### WHAT TO PRODUCE
Reproduce the records below exactly from their first line through the line containing "[Suche] (1689, 15)", omitting all pictures.

Collected data entries:
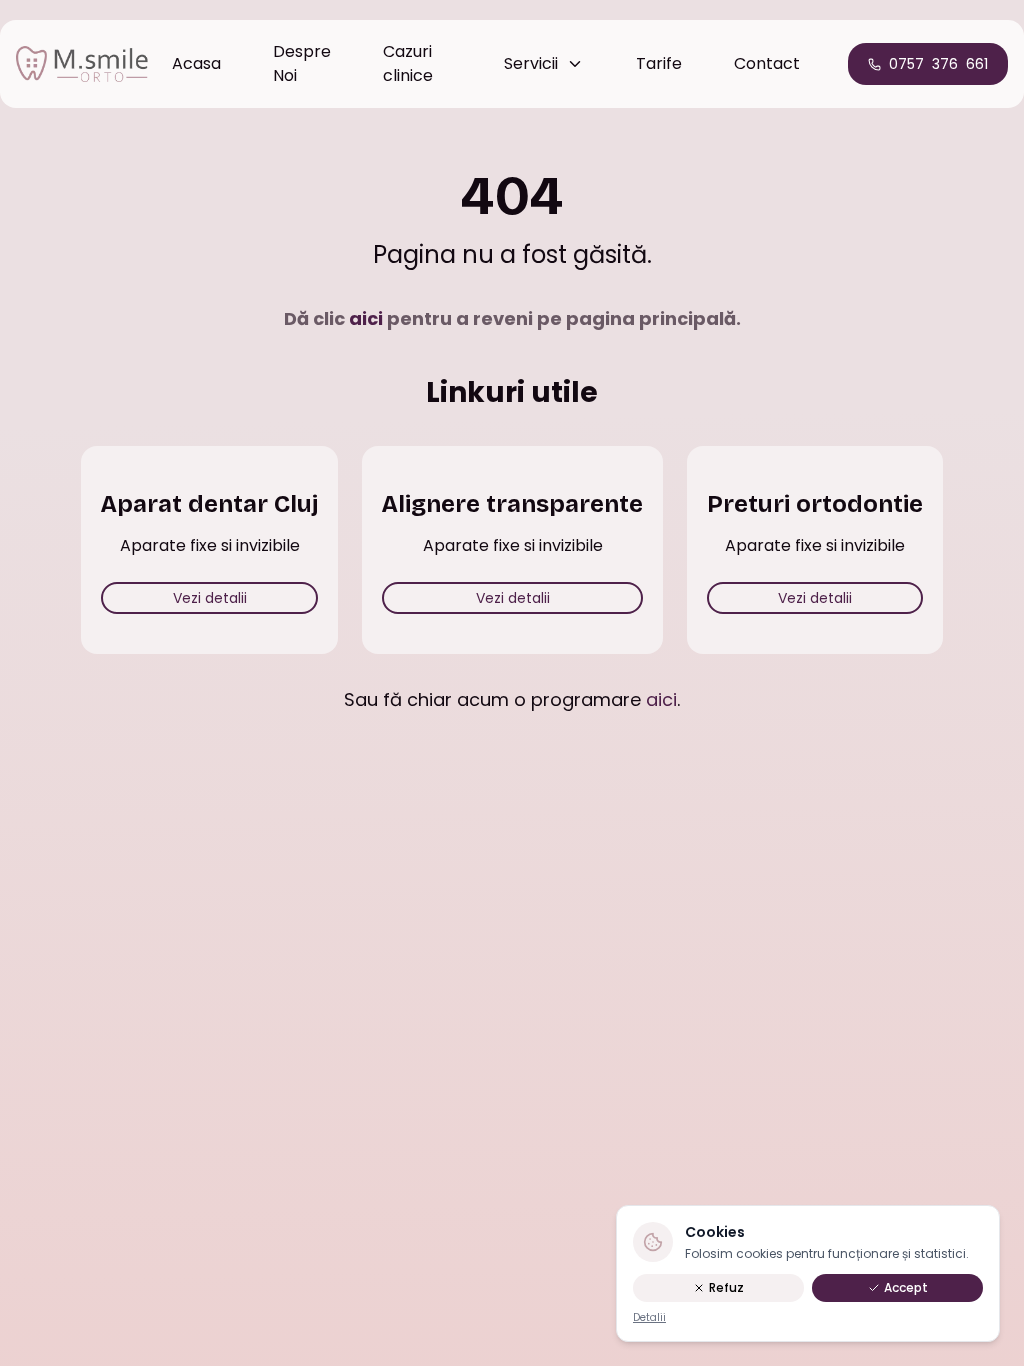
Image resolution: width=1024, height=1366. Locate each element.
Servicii (531, 63)
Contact (767, 63)
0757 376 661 (938, 64)
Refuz (726, 1287)
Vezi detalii (210, 598)
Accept (906, 1287)
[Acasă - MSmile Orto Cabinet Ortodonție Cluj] (82, 64)
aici (366, 318)
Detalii (649, 1317)
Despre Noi (302, 63)
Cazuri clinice (408, 63)
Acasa (196, 63)
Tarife (659, 63)
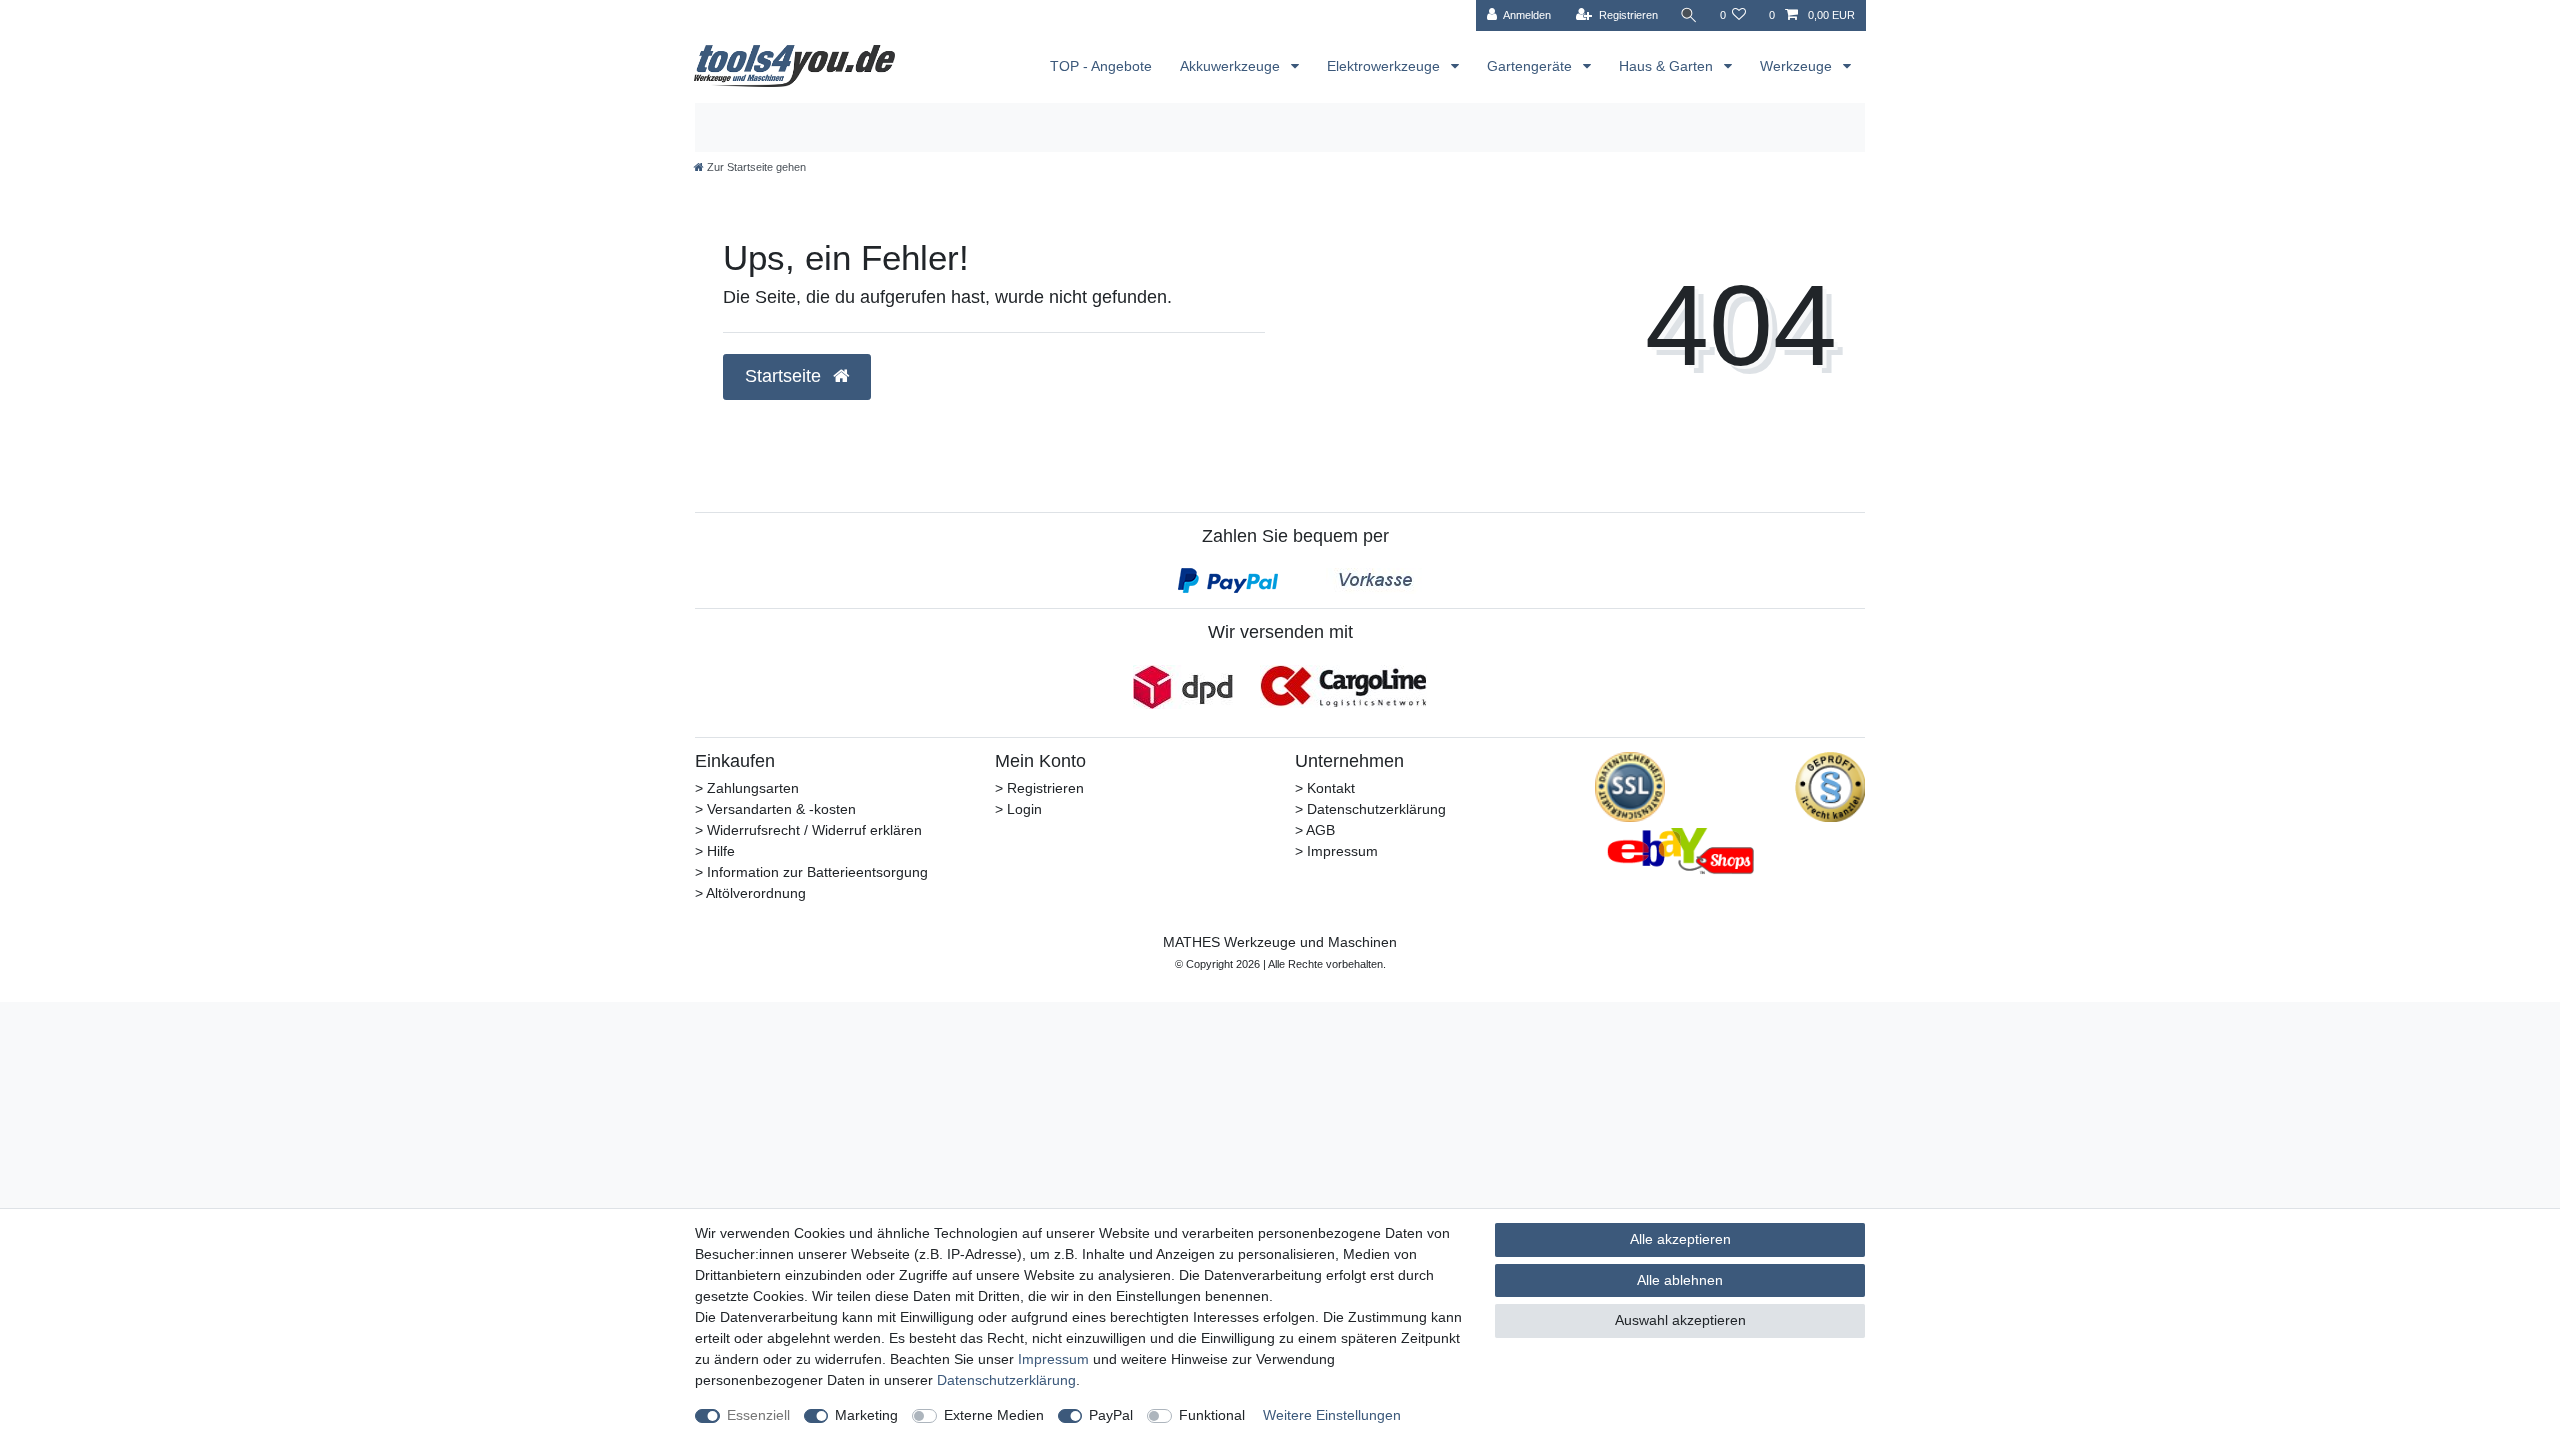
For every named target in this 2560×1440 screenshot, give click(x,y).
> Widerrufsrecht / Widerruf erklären (808, 830)
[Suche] (1689, 15)
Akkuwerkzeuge (1232, 66)
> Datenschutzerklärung (1370, 809)
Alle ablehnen (1680, 1280)
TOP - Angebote (1101, 66)
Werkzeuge (1798, 66)
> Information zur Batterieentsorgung (811, 872)
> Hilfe (715, 851)
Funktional (1212, 1415)
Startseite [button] (785, 376)
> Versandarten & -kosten (775, 809)
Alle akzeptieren (1680, 1239)
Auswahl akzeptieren (1680, 1320)
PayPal (1111, 1415)
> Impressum (1336, 851)
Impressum (1053, 1359)
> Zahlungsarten (747, 788)
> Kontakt (1325, 788)
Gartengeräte (1531, 66)
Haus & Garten (1668, 66)
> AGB (1315, 830)
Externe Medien (994, 1415)
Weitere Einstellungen (1332, 1415)
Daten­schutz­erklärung (1006, 1380)
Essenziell (758, 1415)
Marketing (866, 1415)
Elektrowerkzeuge (1385, 66)
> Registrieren (1039, 788)
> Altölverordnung (750, 893)
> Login (1018, 809)
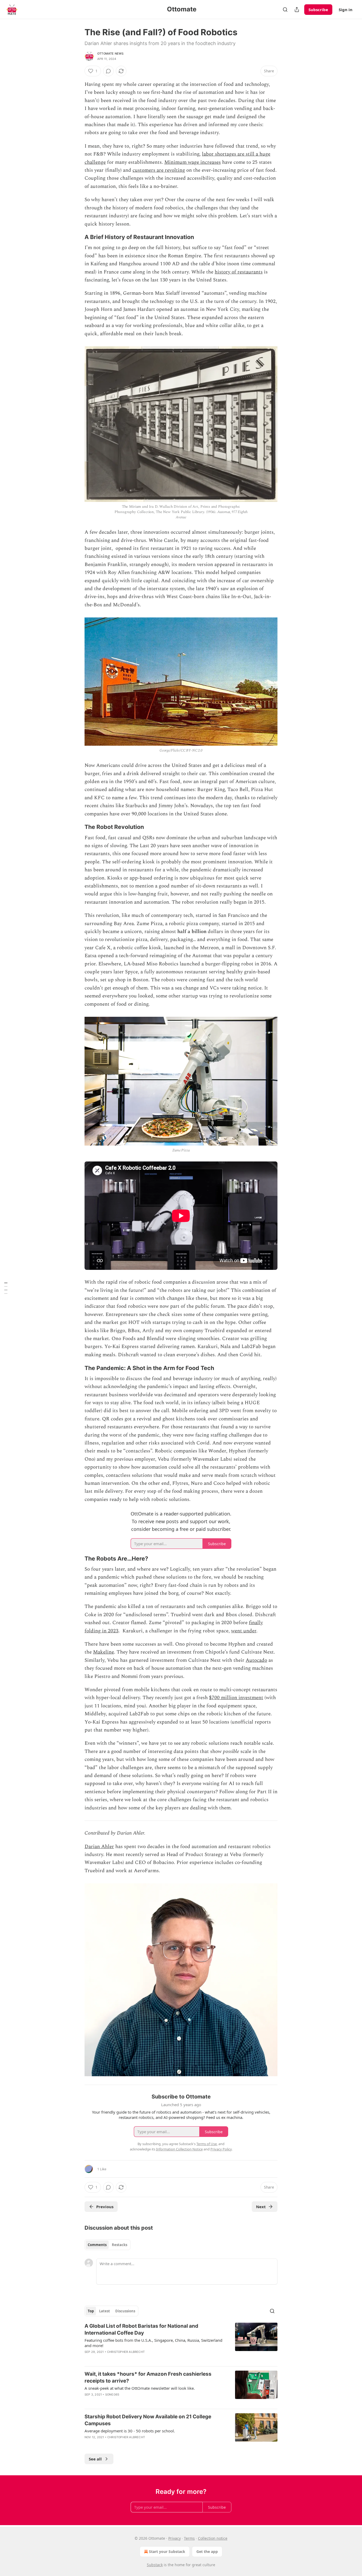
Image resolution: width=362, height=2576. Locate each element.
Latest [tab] (104, 2311)
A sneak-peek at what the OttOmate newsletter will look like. (140, 2388)
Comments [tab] (97, 2244)
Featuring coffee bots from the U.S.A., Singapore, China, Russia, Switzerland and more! (153, 2343)
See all (95, 2459)
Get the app (207, 2551)
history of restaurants (239, 272)
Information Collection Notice (179, 2149)
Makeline (103, 1652)
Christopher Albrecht (126, 2352)
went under (243, 1631)
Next (261, 2206)
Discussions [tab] (125, 2311)
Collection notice (212, 2538)
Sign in (345, 9)
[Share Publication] (297, 9)
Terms (189, 2538)
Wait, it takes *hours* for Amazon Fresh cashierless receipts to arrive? (148, 2377)
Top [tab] (91, 2311)
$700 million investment (236, 1698)
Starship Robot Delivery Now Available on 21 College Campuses (148, 2420)
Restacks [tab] (119, 2244)
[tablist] (107, 2244)
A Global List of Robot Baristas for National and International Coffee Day (141, 2329)
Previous (104, 2206)
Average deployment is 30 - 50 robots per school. (130, 2430)
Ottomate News (110, 53)
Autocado (256, 1660)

### WRITTEN ANSWER
Image resolution: width=1024, height=1366. Locate each element.
Servicii (531, 63)
Contact (767, 63)
0757 376 661 (938, 64)
Refuz (726, 1287)
Vezi detalii (210, 598)
Accept (906, 1287)
[Acasă - MSmile Orto Cabinet Ortodonție Cluj] (82, 64)
aici (366, 318)
Detalii (649, 1317)
Despre Noi (302, 63)
Cazuri clinice (408, 63)
Acasa (196, 63)
Tarife (659, 63)
For every named target in this 2560×1440 screenshot, give click(x,y).
> Widerrufsrecht / Widerruf erklären (808, 830)
[Suche] (1689, 15)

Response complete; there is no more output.